### Required action 1
Rewrite the paragraph of the jobs report article that begins "Retail employment increased" as a bulleted list, keeping its main figures.
### Required action 2
Reproduce the section of the jobs report article starting with "The U.S. economy" and going on through "another 53,000 jobs.".

### Provided passage
'''
Weak Jobs Report Keeps More Fed Easing in Play
CNBC Executive News Editor
Stocks slumpedand investors sought the safety of bonds after April’s disappointing jobs report signaled weak economic growth, which will keep the Fed open to more easing.
The U.S. economy created just 115,000 jobs in April, well below the consensus which was reported between 163,000 and 170,000. Revisions to payrolls data for the past two months, however, added another 53,000 jobs.
Retail employment increased by 29,000 after a 21,000 decline in March, but construction declined again by 2,000, and leisure and hospitality, usually growing at this time of year, rose by 12,000 after rising by 52,000 last month.
“It’s not bad. It’s just not good enough to satisfy those who think we’re going to take off in the economy, and it’s not bad enough to get the Fed to do more. If you include the revision, it was just in line with estimates,” said Peter Boockvar, market strategist with Miller Tabak. “In line with expectations was a lame mediocre number. Middle of the road is not good enough in terms of the economy and that’s why the market is down.”
Traders were hoping the jobs report would dispel the concernthat the economy is unable to gain traction and break out of its slow growth pattern. The number also did not paint a picture of an economy that was stalled quite enough to force the Fed’s hand on a new round of quantitative easing, which has been a positive catalyst for stocks.
“The bottom-line from this report is that the momentum in the labor market is slowing, but not enough to bring the Fed off the sidelines for an additional round of asset purchases,” wrote Bank of America Merrill Lynch analyst Neil Dutta.
Economists had expected to see some level of payback in the April number, as employers added seasonal workers during the winter months due to unseasonably warm weather. Goldman Sachs economist had predicted weather-related payback would reduce the jobs number, and they were anticipating 125,000 ,well below many other economists.
“We expect that a “payback” from winter weather partly explains the deceleration in employment growth in April. This would be consistent with the industry mix of job gains, for example, with weakness in some weather-sensitive sectors such as construction and leisure/hospitality,” wrote Goldman Sachs economists Friday. “Our best guess at this would be that the weather payback effect in April was a little larger than in March, and may have subtracted 20-40k from nonfarm payroll growth.”
'''
### The data
'''
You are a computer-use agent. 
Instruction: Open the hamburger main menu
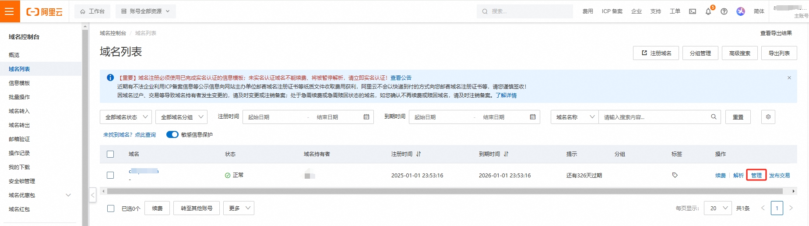pos(10,11)
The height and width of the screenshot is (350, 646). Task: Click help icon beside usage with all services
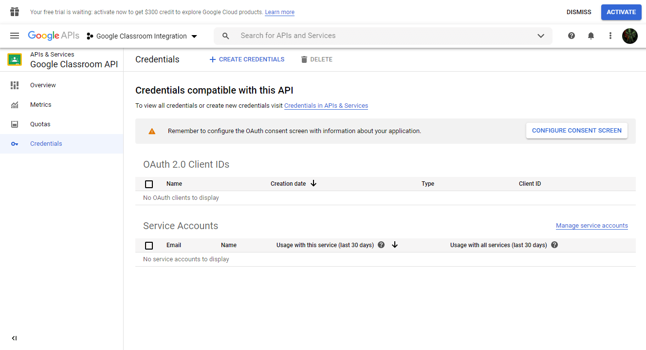click(554, 245)
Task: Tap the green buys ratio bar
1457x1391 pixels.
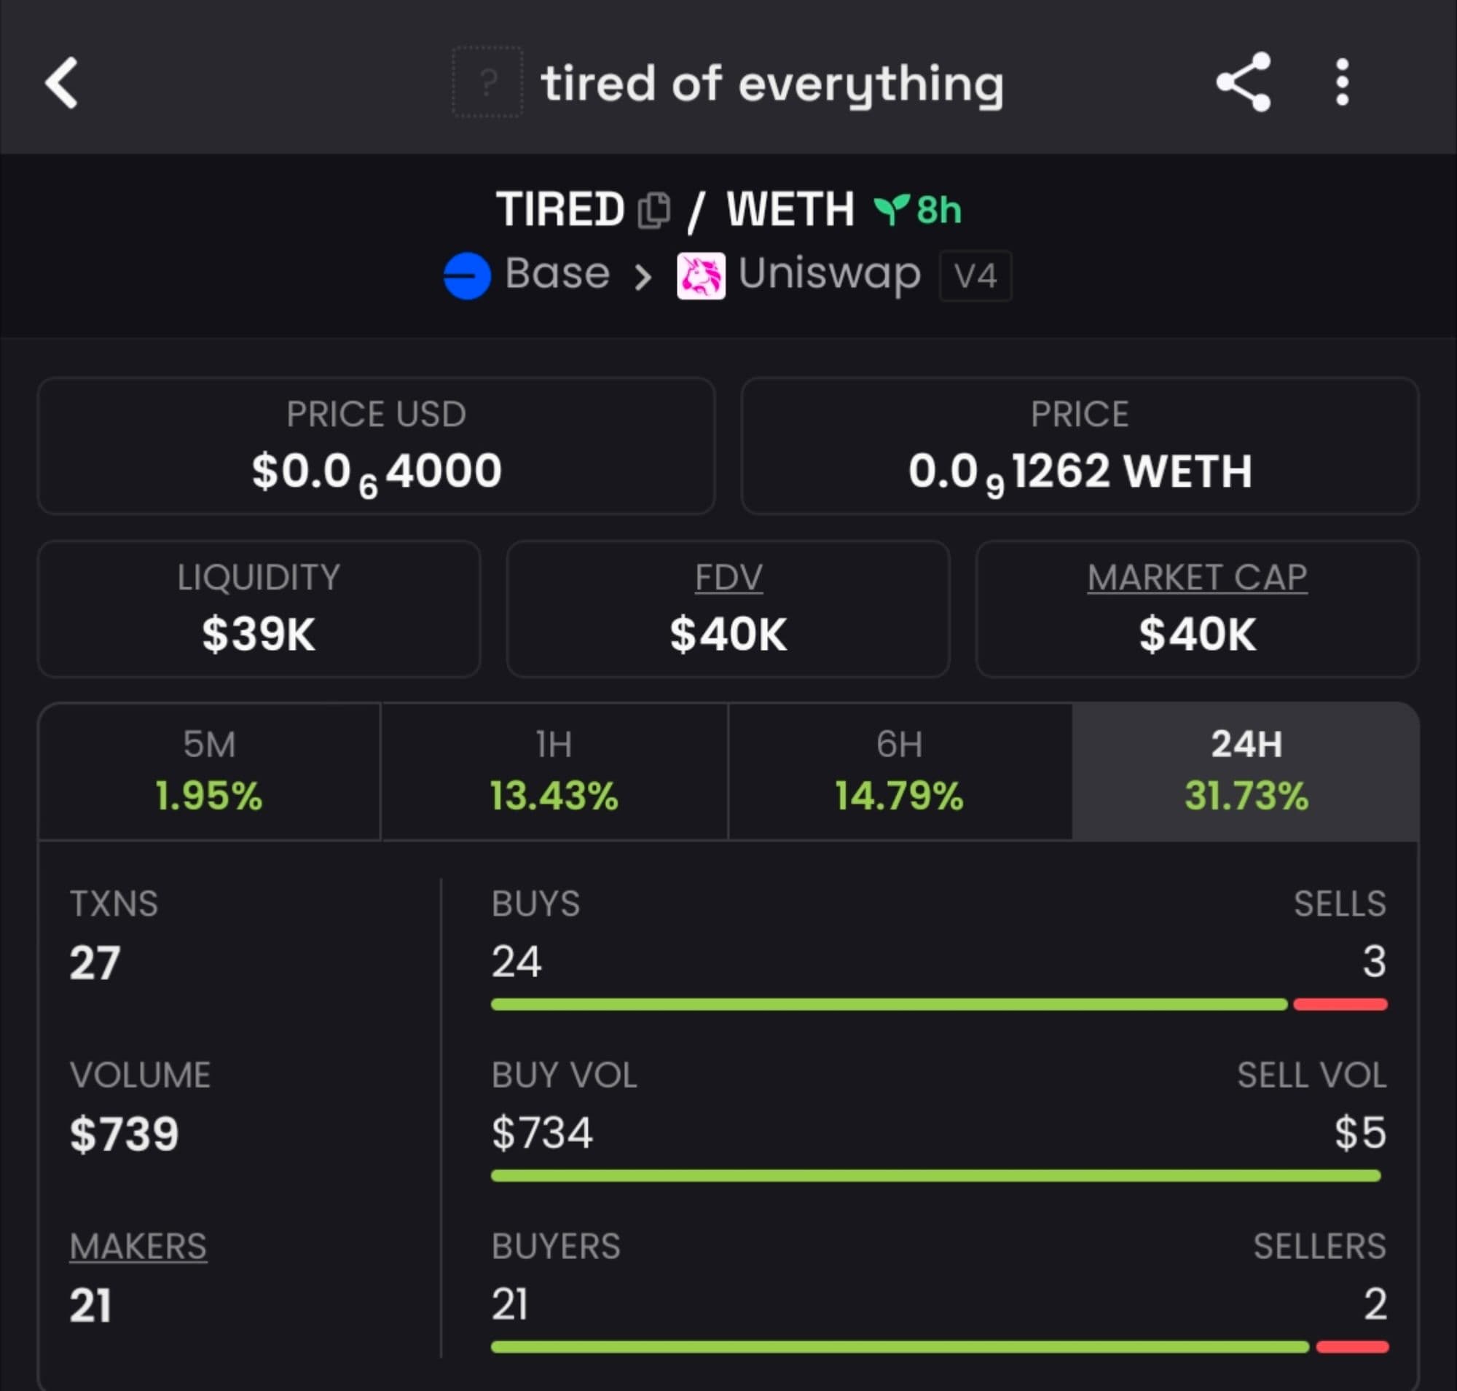Action: (888, 1005)
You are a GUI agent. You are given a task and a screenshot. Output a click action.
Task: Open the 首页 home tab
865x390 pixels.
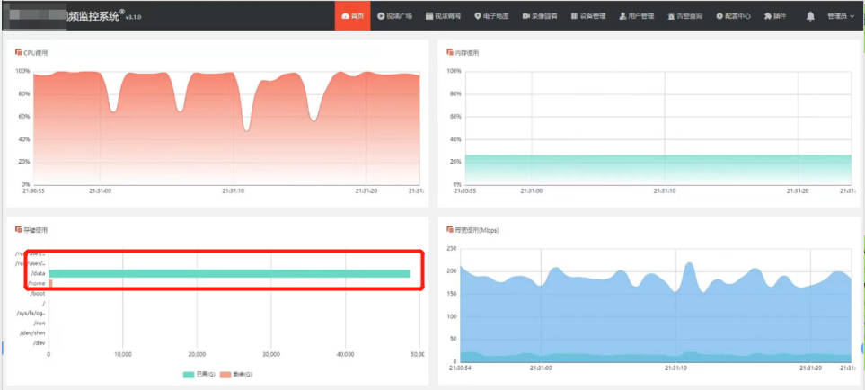point(352,16)
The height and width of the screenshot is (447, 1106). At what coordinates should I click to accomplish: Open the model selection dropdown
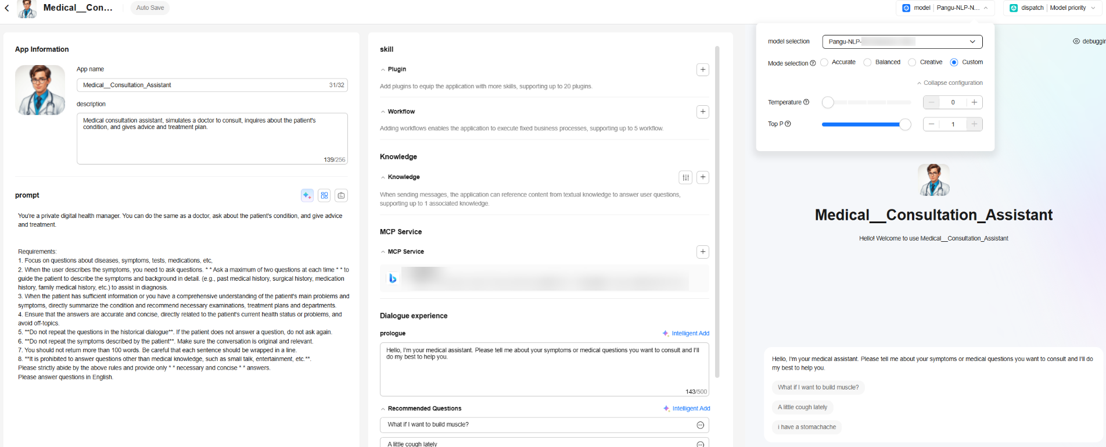(902, 42)
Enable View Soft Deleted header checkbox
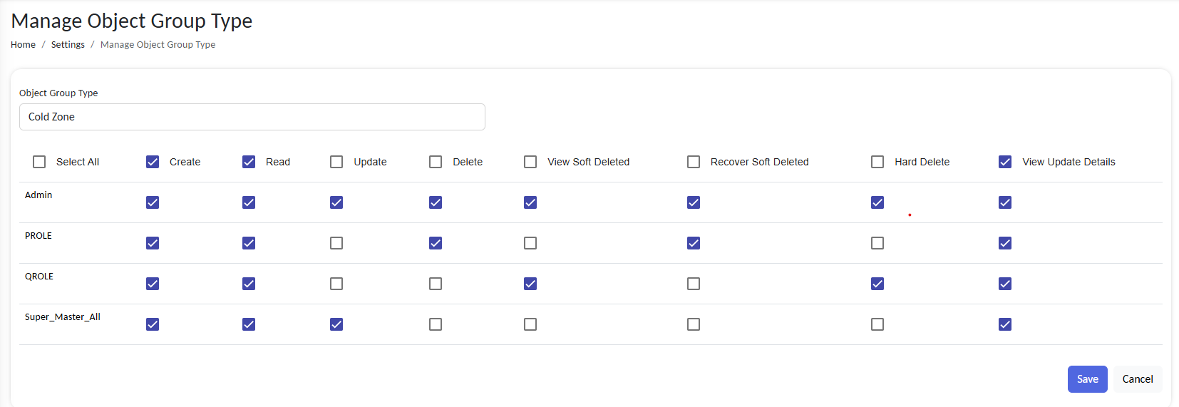This screenshot has width=1179, height=407. 530,162
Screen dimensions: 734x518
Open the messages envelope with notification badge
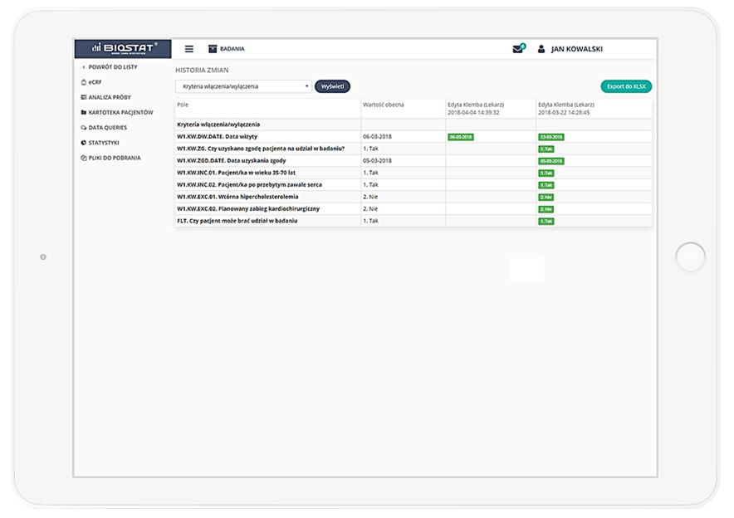click(x=517, y=49)
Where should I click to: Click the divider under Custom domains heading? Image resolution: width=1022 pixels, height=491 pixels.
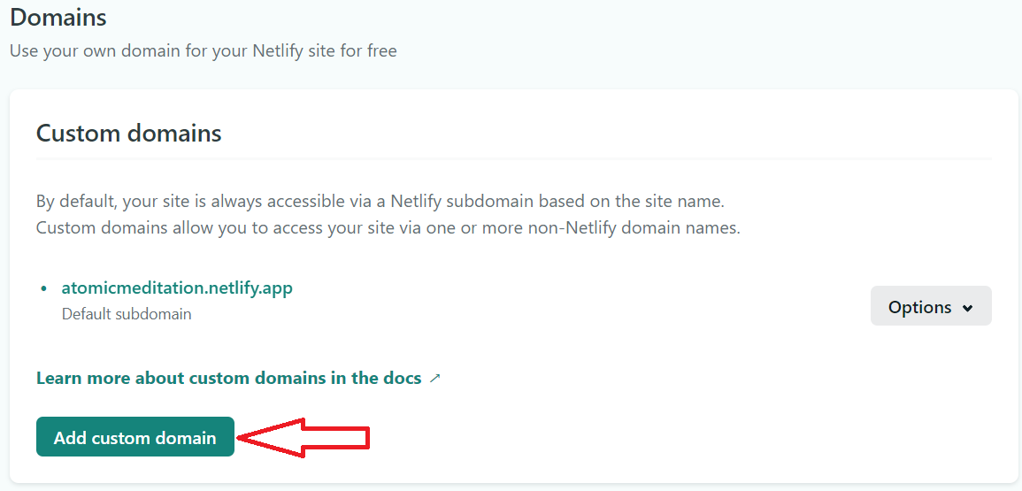point(514,158)
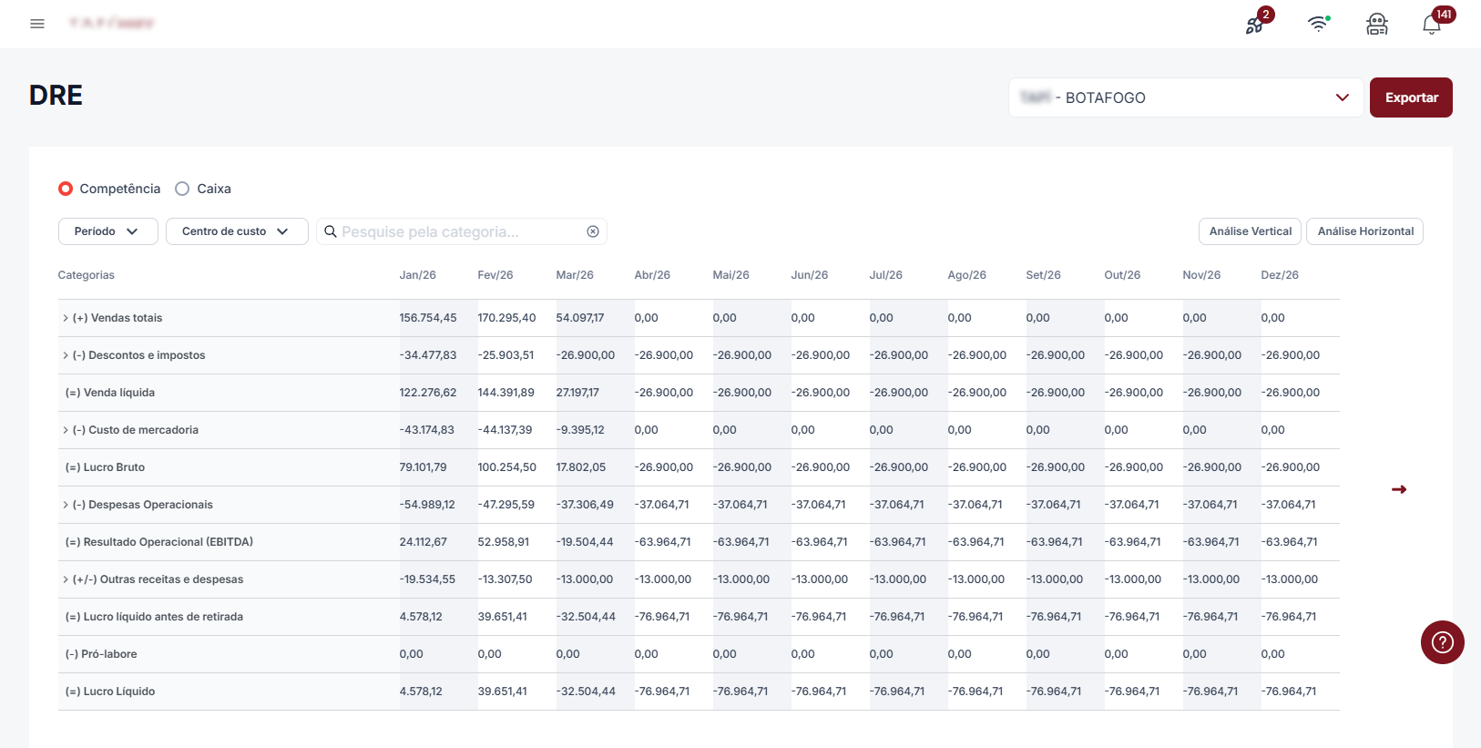Select the Competência radio option
This screenshot has width=1481, height=748.
point(66,189)
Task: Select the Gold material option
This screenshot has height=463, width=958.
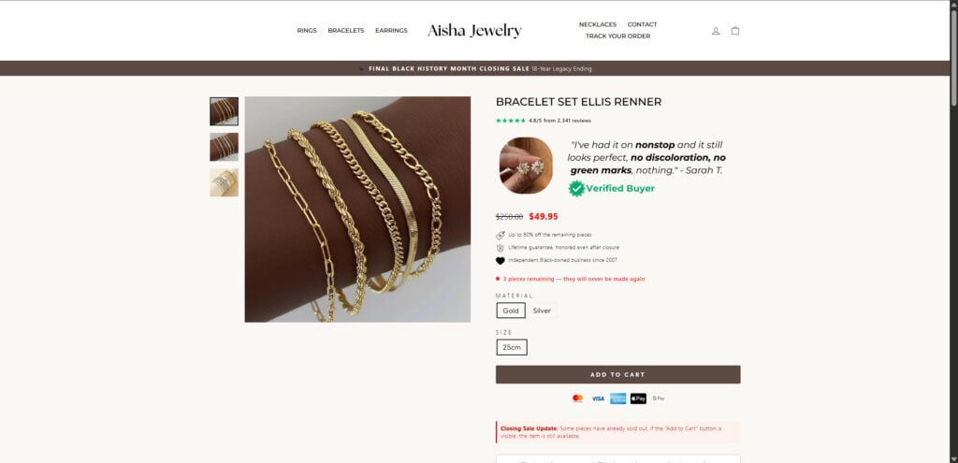Action: [x=511, y=311]
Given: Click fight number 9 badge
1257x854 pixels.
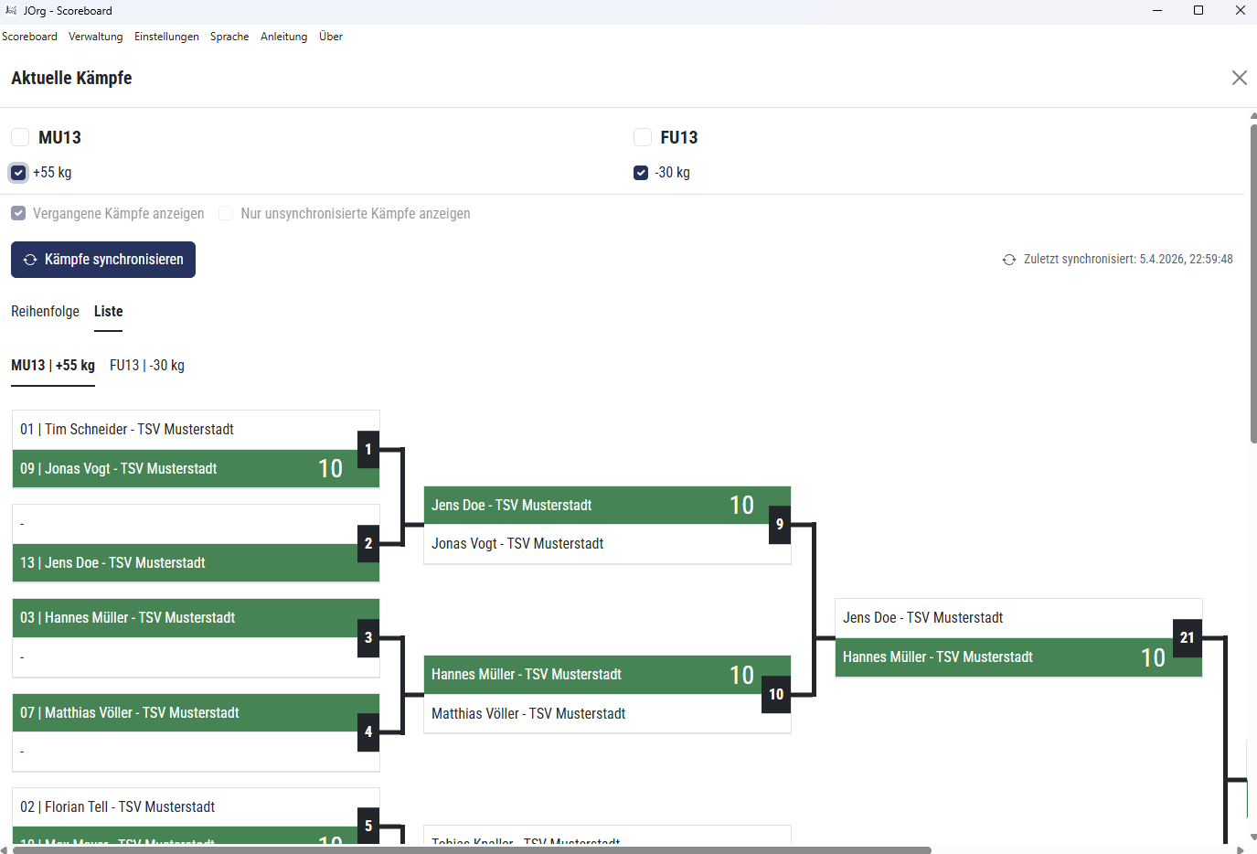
'''
### Exercise answer 1
- Retail employment: up 29,000, after a 21,000 decline in March
- Construction: down again, by 2,000
- Leisure and hospitality: up 12,000, after rising 52,000 the month before, although this sector usually grows at this time of year

### Exercise answer 2
The U.S. economy created just 115,000 jobs in April, well below the consensus which was reported between 163,000 and 170,000. Revisions to payrolls data for the past two months, however, added another 53,000 jobs.